━━ Record set ━━

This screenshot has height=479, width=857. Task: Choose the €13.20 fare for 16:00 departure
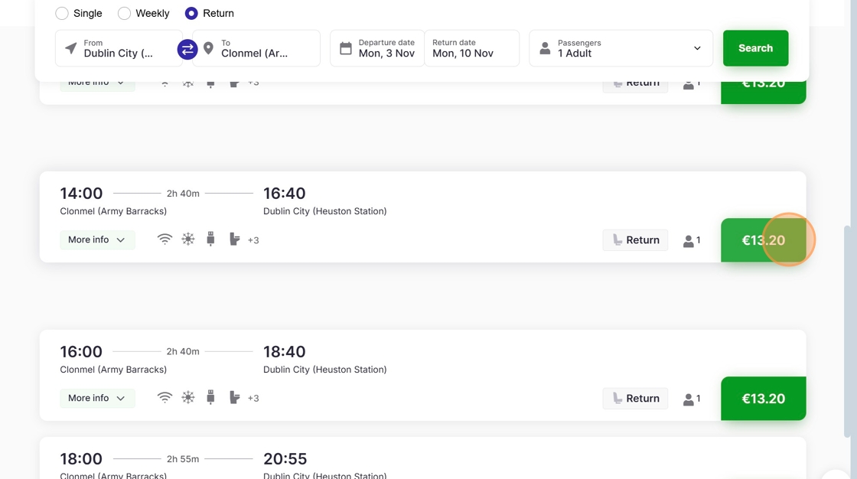pos(763,399)
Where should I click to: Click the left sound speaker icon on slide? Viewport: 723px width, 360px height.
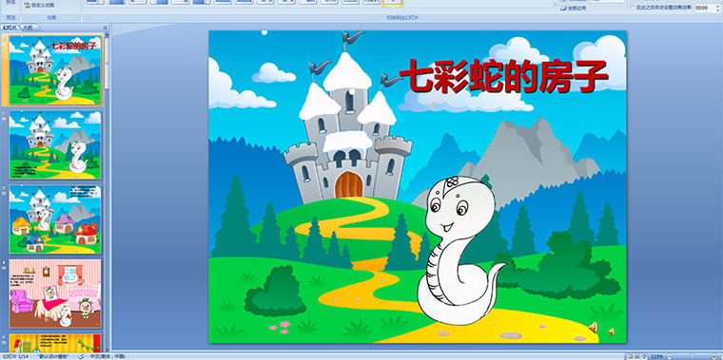click(594, 328)
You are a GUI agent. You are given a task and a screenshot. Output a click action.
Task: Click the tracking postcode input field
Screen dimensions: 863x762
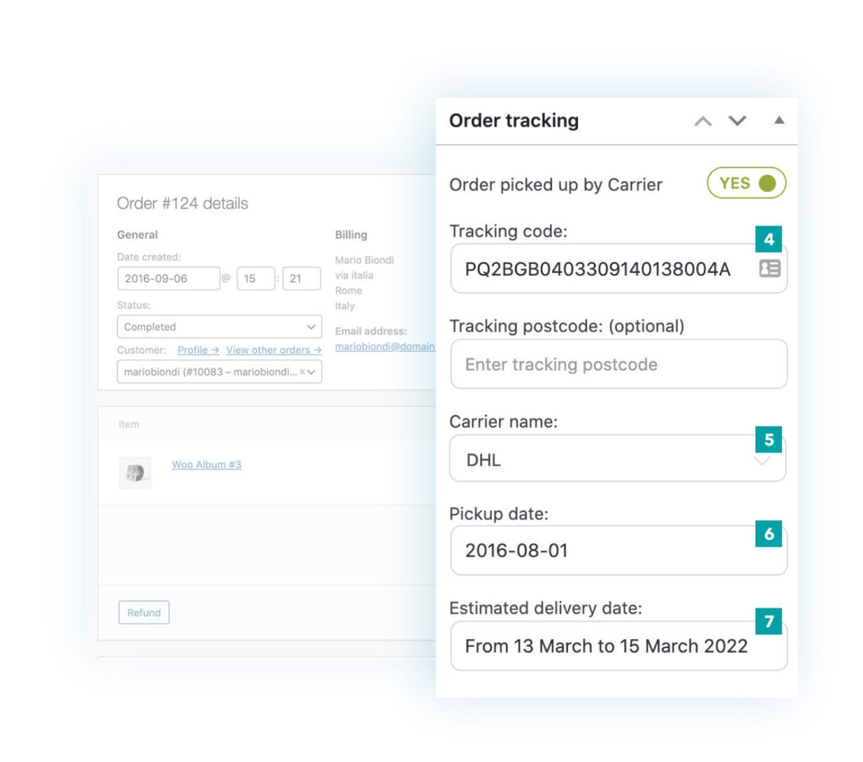point(618,364)
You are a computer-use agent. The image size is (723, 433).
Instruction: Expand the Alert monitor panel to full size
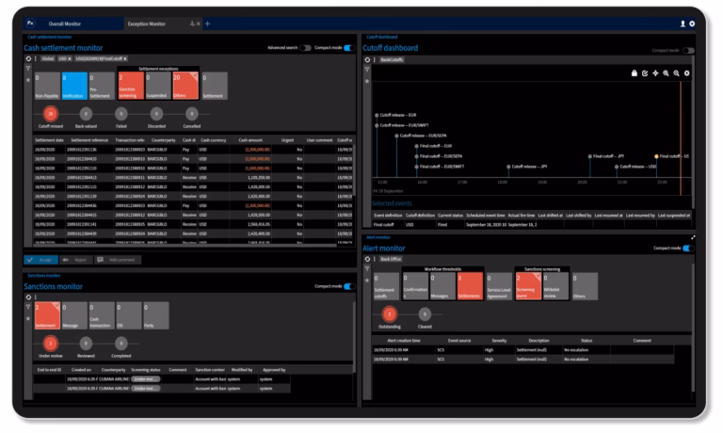(x=693, y=237)

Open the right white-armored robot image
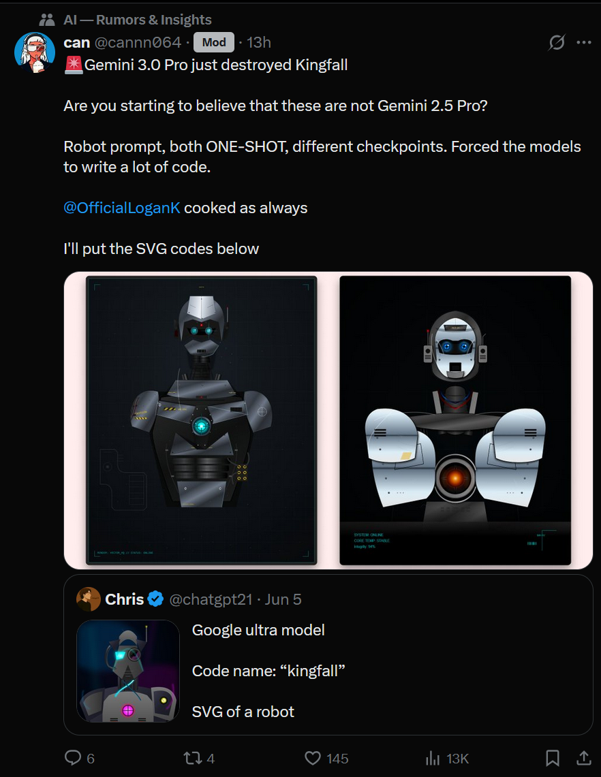tap(455, 420)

━━━

▶ Exercise description
Repeat the records above exactly, omitting every picture.

▶ Response box
This screenshot has height=479, width=857. Task: Choose the €13.20 fare for 16:00 departure
pos(763,399)
Where should I click to: Click the left sound speaker icon on slide? Viewport: 723px width, 360px height.
click(594, 328)
You are a GUI agent. You are given a task and a screenshot. Output a click action.
Task: Click the tracking postcode input field
Screen dimensions: 863x762
point(618,364)
You are a computer-use agent. The image size is (723, 433).
Instruction: Expand the Alert monitor panel to full size
(x=693, y=237)

Open the right white-armored robot image
tap(455, 420)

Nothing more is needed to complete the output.